14

The problem of using doubles as keys in maps/sets is floating point precision.

Some people have suggested adding an epsilon in your compare function, but that means your keys will no longer fulfil the necessary strict weak ordering criterion. This means that you will get a different set/map depending on the order of inserting your elements.

In the case where you want to aggregate/combine/merge data based on double values, and are willing to allow a certain level of rounding/epsilon (clearly, you'll have to), is the following solution a good idea?

Convert all the doubles (where we intended as keys) into integers by multiplying them by the precision factor (e.g. 1e8) and rounding to the nearest integer (int)i+0.5(if i>0), then create a set/map that keys off these integers. When extracting the final values of the keys, divide the ints by the precision factor to get the double value back (albeit rounded).

πάντα ῥεῖ
  • 85,314
  • 13
  • 111
  • 183
zhaomin
  • 381
  • 3
  • 13
  • Maybe just use a arbitrary precision library (such as GMP) data type as the key type? – PaulMcKenzie Jun 29 '15 at 17:08
  • Why do you consider floating-point precision a problem when using doubles as a key in a tree or hash table structure?
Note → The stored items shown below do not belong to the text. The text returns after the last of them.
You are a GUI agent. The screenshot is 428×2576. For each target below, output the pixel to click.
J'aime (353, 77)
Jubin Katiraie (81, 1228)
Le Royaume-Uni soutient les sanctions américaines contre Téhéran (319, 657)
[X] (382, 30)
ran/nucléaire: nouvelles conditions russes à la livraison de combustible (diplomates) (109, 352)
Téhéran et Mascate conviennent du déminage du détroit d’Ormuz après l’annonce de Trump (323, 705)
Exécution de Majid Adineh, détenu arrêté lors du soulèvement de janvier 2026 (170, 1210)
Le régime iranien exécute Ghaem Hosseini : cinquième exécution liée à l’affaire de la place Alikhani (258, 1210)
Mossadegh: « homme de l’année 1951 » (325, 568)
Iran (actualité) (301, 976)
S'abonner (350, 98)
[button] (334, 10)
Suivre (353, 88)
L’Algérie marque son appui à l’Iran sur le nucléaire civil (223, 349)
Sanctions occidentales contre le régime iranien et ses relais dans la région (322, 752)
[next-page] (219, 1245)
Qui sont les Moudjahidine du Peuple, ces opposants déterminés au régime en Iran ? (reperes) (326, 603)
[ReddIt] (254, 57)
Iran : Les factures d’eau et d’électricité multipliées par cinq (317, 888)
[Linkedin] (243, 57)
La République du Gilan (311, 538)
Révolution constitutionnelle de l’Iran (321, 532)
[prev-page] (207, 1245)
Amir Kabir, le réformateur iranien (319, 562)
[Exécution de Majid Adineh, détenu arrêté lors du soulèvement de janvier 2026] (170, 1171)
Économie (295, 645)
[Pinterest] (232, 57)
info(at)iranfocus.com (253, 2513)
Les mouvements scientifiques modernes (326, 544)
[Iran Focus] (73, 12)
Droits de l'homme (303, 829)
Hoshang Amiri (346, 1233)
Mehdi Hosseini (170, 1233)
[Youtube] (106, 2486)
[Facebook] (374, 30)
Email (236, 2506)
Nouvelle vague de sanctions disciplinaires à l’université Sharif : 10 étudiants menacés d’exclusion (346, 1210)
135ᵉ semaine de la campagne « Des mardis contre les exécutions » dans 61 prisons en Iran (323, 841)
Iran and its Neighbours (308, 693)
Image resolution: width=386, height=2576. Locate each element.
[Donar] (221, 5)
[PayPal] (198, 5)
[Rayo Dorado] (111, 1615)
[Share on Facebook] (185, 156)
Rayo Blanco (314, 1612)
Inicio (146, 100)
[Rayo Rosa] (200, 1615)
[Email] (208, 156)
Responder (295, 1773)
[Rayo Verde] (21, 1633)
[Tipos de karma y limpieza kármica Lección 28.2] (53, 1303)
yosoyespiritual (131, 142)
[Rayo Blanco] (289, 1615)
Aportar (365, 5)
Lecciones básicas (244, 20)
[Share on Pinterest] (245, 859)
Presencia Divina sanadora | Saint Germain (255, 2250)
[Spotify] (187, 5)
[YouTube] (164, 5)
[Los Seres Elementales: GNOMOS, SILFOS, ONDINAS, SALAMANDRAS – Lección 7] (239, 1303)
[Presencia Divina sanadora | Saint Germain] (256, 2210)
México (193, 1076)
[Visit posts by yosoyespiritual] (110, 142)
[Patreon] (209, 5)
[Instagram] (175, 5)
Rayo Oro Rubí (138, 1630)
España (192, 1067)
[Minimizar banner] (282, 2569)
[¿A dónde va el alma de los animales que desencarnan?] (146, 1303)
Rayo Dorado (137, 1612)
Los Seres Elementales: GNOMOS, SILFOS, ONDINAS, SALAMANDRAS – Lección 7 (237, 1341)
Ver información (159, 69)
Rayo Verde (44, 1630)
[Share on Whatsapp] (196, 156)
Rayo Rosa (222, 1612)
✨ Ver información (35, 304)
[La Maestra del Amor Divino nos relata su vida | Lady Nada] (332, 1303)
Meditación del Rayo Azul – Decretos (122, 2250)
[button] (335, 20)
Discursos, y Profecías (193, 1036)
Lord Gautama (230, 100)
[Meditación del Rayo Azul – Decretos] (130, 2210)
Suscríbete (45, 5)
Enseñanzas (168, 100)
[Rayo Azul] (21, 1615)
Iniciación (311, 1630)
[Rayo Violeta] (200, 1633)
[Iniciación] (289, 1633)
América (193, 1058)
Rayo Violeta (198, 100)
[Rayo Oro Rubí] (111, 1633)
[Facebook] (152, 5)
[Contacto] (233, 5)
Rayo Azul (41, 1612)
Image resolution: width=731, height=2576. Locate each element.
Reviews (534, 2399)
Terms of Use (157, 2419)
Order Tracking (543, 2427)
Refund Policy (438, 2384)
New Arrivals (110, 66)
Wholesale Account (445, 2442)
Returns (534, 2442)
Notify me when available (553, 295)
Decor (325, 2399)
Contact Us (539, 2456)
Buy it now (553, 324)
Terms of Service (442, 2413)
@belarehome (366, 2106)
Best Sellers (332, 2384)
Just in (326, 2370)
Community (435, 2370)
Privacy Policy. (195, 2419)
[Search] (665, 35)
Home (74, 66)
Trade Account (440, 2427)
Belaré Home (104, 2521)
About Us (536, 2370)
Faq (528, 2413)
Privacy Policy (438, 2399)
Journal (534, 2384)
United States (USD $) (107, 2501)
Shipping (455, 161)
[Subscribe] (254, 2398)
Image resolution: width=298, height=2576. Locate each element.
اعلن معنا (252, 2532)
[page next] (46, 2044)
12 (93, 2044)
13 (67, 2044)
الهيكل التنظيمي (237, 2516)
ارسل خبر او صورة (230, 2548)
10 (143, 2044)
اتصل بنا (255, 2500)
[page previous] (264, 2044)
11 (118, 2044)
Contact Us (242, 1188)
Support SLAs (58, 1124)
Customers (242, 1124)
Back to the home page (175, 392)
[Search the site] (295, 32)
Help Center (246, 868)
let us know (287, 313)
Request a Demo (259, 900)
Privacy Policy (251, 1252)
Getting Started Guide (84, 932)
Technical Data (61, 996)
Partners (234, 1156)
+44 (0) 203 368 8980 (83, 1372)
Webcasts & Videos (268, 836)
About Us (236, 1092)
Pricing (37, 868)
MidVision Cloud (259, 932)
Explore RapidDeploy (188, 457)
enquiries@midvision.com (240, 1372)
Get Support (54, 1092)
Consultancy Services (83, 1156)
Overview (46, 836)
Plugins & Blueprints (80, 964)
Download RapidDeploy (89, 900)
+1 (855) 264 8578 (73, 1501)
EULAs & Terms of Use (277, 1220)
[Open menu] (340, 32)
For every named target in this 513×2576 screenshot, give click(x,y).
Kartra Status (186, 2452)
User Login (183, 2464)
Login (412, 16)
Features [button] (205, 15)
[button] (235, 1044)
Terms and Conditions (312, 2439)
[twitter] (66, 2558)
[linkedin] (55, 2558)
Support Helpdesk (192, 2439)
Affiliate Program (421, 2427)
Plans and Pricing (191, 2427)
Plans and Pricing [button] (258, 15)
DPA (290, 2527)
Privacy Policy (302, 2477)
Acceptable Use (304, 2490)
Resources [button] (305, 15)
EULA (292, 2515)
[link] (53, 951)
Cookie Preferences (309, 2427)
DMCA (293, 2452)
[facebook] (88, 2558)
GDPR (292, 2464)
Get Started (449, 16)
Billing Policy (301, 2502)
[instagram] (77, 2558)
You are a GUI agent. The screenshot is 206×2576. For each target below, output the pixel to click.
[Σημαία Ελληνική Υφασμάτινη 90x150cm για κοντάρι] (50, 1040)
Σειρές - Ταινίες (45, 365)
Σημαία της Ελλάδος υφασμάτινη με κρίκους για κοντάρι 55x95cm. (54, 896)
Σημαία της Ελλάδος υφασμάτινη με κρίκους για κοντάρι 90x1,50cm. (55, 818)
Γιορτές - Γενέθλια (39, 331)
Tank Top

It works as long as you don't use NaNs as keys, and it even works exactly as you'd expect. – tmyklebu Jun 29 '15 at 18:00
  • I wonder what kind of problem could possibly require floating-point values in sets or maps. Sets and maps are a natural fit for discrete data, floating-points values are good for continuous data. – Christian Hackl Jun 29 '15 at 18:54
  • @ChristianHackl: Floating-point numbers *are* discrete data. – tmyklebu Jun 29 '15 at 19:37
  • @tmyklebu: Well, then how many numbers are there between 1.0 and 2.0 according to the C++ standard? – Christian Hackl Jun 29 '15 at 21:23
  • @ChristianHackl: Finitely many, and that's a stupid analogy to begin with. How many `int`s are there larger than 42 according to the C++ standard? – tmyklebu Jun 30 '15 at 00:30
  • @PaulMcKenzie thanks for the suggestion. wouldn't you still run into rounding errors in the mantissa though? – zhaomin Jun 30 '15 at 04:24
  • @tmyklebu the problem with floating point precision is that i can store a value under the key 0.1 for example, but when i look up with a subsequent 0.1 (after going through some arithmetic operations, some precision is lost), it won't be able to find the same value in the map. – zhaomin Jun 30 '15 at 04:28
  • @ChristianHackl let's say i want to count the number of people with a certain score (floating number e.g 99.4) in an examination, or aggregating bids in an auction. – zhaomin Jun 30 '15 at 04:35
  • @tmyklebu: std::numeric_limits::max() - 42 – Christian Hackl Jun 30 '15 at 04:51
  • @zhaomin: Both of those examples should not use floating-point numbers. Exam grades are composed from discrete (integer) numbers, and the other is currency. Floating point values may be handy for the visualisation of such data, but not for its storage. – Christian Hackl Jun 30 '15 at 04:58
  • @ChristianHackl what currency type would you recommend? i suspect you can't get away from using floating point numbers with round at some point, which is why my recommendation is to convert the floats into a discrete integer (after scaling up and rounding). thoughts? – zhaomin Jun 30 '15 at 07:18
  • 1
    @zhaomin: Don't use floating-point numbers as keys in a dictionary if you're fuzzy on what they are. Also, don't use them as keys in a dictionary if you want unequal numbers to compare equal. There is nothing wrong with using doubles as keys. ("Pray, Mr. Babbage, if you put into the machine wrong figures, will the right answers come out?") – tmyklebu Jun 30 '15 at 12:37
  • @tmyklebu: while floating point numbers are in fact discrete, they are generally used to describe continuous processes or data. – Rudy Velthuis Jun 30 '15 at 13:33
  • @zhaomin: why don't you use a rather simplified integer value, like your suggestion derived from the double to serve as key, but store the original double and its associated value both as a different value (e.g. in a struct). IOW, the key for the dictionary is the integer derived rom the double, and the value for that key contains both the original double and its associated value. hat way the key allows for quick searches and the stored original double still exists (unmodified) for further calculations. – Rudy Velthuis Jun 30 '15 at 13:36

2 Answers2

3

"Convert all the doubles (where we intended as keys) into integers by multiplying them by the precision factor (e.g. 1e8) and rounding to the nearest integer (int)i+0.5(if i>0), then create a set/map that keys off these integers. When extracting the final values of the keys, divide the ints by the precision factor to get the double value back (albeit rounded)."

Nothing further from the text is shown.